**Exercise description:** Reproduce the rows below verbatim, line for line, without altering any character.
══ Data for this exercise ══
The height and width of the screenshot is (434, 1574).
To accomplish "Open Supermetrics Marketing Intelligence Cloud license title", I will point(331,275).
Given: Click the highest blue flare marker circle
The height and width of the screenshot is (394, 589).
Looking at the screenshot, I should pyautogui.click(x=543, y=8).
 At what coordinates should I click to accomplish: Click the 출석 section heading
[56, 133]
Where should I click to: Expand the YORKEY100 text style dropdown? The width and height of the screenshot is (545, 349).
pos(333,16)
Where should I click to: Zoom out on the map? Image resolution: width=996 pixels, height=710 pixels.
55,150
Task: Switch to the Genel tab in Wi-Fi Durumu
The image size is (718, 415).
═══
**Written response:**
The height and width of the screenshot is (434, 1574).
To accomplish "Open Supermetrics Marketing Intelligence Cloud license title", I will point(331,275).
Given: Click the highest blue flare marker circle
The height and width of the screenshot is (394, 589).
Looking at the screenshot, I should pyautogui.click(x=543, y=8).
 At what coordinates should I click to accomplish: Click the 출석 section heading
[56, 133]
Where should I click to: Expand the YORKEY100 text style dropdown? The width and height of the screenshot is (545, 349).
pos(333,16)
Where should I click to: Zoom out on the map? Image resolution: width=996 pixels, height=710 pixels.
55,150
Task: Switch to the Genel tab in Wi-Fi Durumu
The image size is (718, 415).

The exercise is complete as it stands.